The Mumbai blasts. Now here is a situation where everybody helped and everybody wanted to help. But that’s what the newspapers will say. No one covers the stories of the many, many people who sat at home, or sat at Café Coffee Day and asked “But what could I possibly do?” I was one who asked myself that, even I sat a stones throw from KEM hospital. What did I tell myself? Oh! the entire residents’ hostel is there, I’m not really needed. I need to find out how my family is… I’m safe here let me stay, it might be dangerous to venture out… Well all these maybe reasonable excuses. But that’s what they are; excuses. Someday very soon I’m going to ask myself, “How could you not have gone?”

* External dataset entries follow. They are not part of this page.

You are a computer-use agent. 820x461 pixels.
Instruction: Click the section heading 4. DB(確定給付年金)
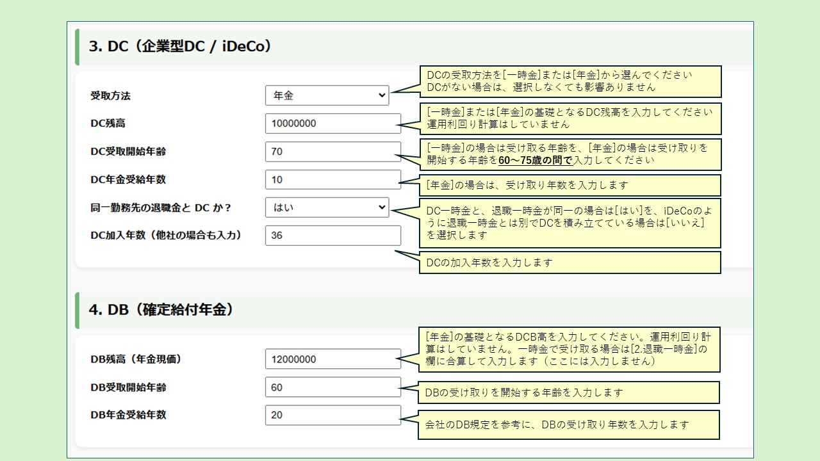(x=161, y=310)
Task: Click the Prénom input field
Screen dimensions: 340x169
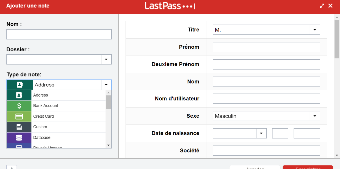Action: click(267, 47)
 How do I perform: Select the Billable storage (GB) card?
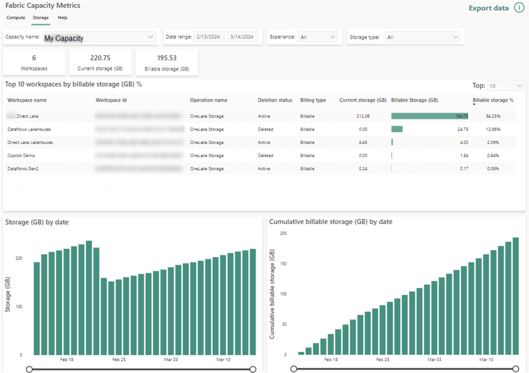166,61
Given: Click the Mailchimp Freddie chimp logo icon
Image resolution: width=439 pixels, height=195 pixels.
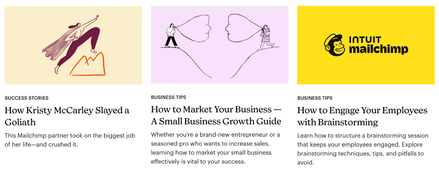Looking at the screenshot, I should pos(334,45).
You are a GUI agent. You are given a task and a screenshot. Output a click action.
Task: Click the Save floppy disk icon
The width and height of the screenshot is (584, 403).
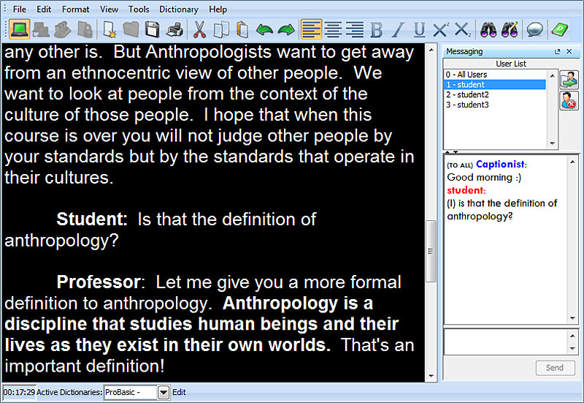click(152, 30)
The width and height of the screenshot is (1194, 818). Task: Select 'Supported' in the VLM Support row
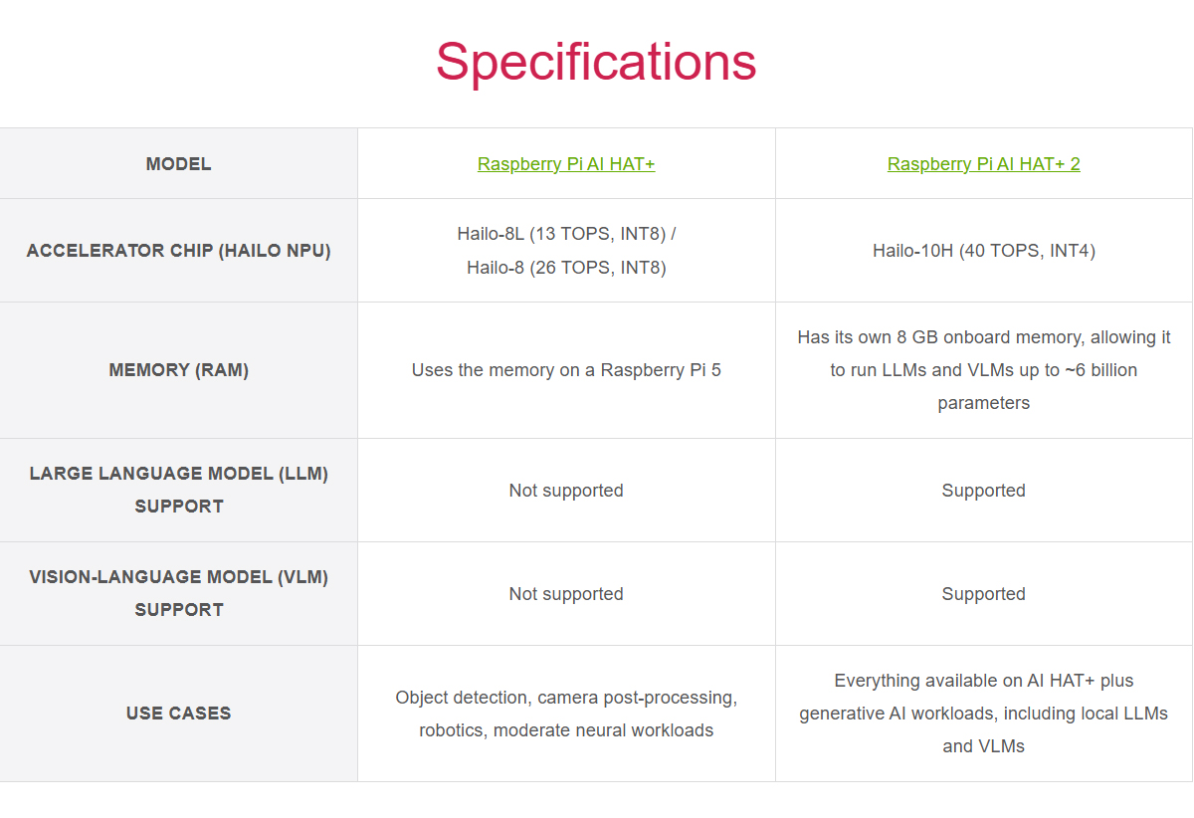983,594
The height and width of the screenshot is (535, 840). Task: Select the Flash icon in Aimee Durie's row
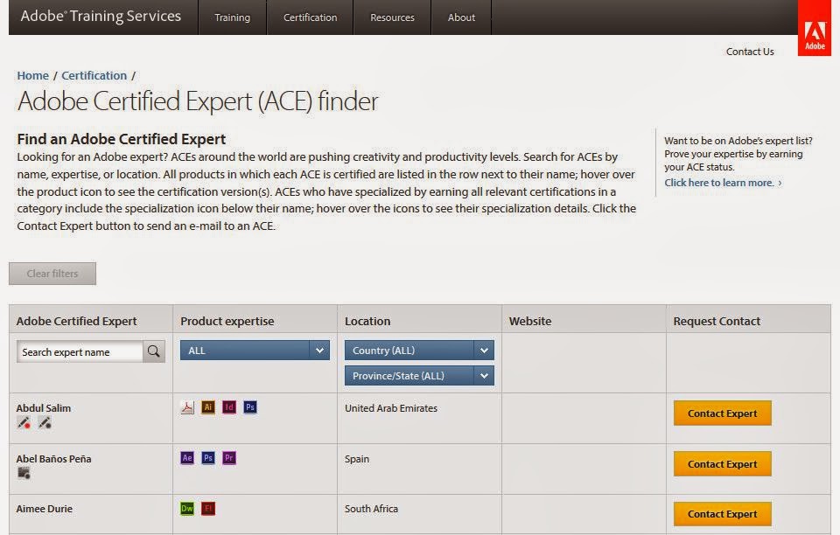[x=207, y=508]
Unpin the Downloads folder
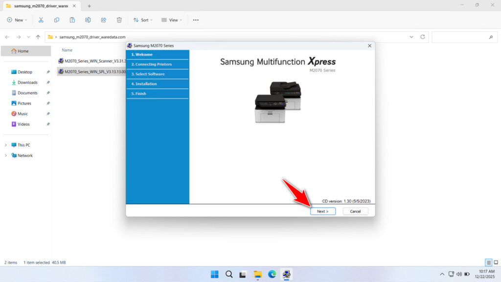 (x=47, y=82)
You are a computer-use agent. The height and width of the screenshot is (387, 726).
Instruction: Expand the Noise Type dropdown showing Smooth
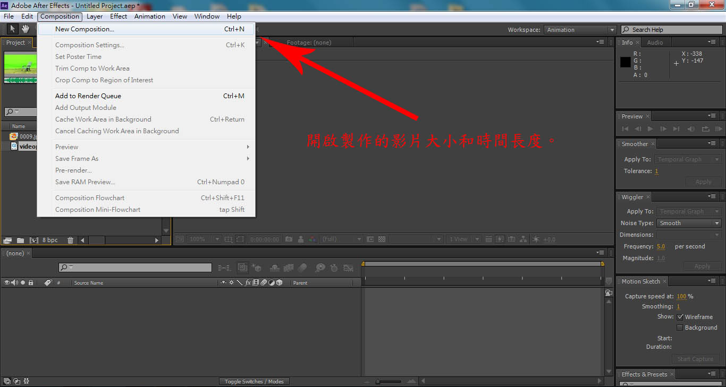pyautogui.click(x=688, y=223)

Well, I can think of example after example of similar situations. There is a tiny spark which says to you, go and do something good. But even as you hear it, the ‘intellect’ takes over. Sometimes it is cynicism (Hah! Like that would really matter!). Sometimes it is low self-esteem (I can’t possibly be the one who’ll make the difference). Sometimes it is indifference and sometimes it is just our old friend, ego (they don’t really need my help, it’ll be turned down). Very often these things happen in our heads over split seconds. Only much later, if we happen to think over it, the voice inside will say, how could you not help. But by then, the signal is already green. The joy that can be experienced by doing a good turn is very sweet but, in spite of that, of the fifteen do-good impulses we’ll have, we’ll act on one! It’s almost surprising how we allow ourselves to function with such frustration of not having done right, especially since acting on the impulse would not only have been ‘right’, it would also have felt good! How do we so often and consistently stop ourselves and others from feeling good? It boggles the mind.

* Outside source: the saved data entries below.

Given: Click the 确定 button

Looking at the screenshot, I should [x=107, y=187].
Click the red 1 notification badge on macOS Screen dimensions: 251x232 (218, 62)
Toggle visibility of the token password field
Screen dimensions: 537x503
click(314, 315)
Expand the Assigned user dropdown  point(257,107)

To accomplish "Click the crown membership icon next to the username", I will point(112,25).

I’m making a mistake by writing this piece using the pronoun ‘we’. It is wrong to assume that all people are this way. My apologies to them. And if one such is reading this then, you must know that you are quite exceptional and I wish I was like you.

4 comments:

shruti said...

veena
experienc is a tuff teacher,it gives u th test first and then teaches uth lesson!
If "we" learn thru these experiences,NO experience is BAD :)

Shruti

Anonymous said...

hey di...
don't lose heart. it reminds me of a rather disheartening (atleast to my ego) incident that i was a part of. During my EMS posting, as i was travelling by train to KEM for a night duty... second class. this lil girl, must be about 10 yrs comes with a basket of cheap earrings and buckles - i thrive on these hawkers. the lady in front of me was apparently acquainted with the lil girl. and as they were talking - i don't know where this wave of my-bit-to-society surged upon me. i asked the girl her name and took out my scrap book. I wrote her name in hindi as a whole and individual letters, also breaking up the letters as a guide for how to write them. and i proudly showed this to the lil girl... lil girl, this is ur name. she stared at it, and then looks at me wistfully and says... oh this has no use for me. don't try to send me to school. been there, done that. don't show me dreams that i know i can never live - tht was the exact line she told me... and believe me- it was a slap across my face. i tried explaining patiently, that maybe not today, but tomorrow she will probably realize the value of her knowing how to write her name. she took the paper from me, unconvinced... put it in her pocket and ran away. i don't know whether she intended to keep it or has thrown it away... i don't know what to make of the whole incident. but i do know, that im never going to stop doing this. no, im not out to be a reformer - but i just wish tht these lil urchins would understand the power of knowing to read and write. try it next time - maybe u'll have a better experience.
Harini

Sumedh said...

Identifying a problem is the first step to conquering it. I think to look at yourself impartially and tell yourself that there's a problem - now that's exceptional.

Congrats on a well-written and thought-provoking piece.

Plum Jade said...

I really like the moment in the beginning when you identify the issue, that you think before you offer help to someone. I don't think that you have crossed the bridge though in terms of connecting overthinking before lending a hand, with having low self-esteem.

This blog impresses me for its ambition.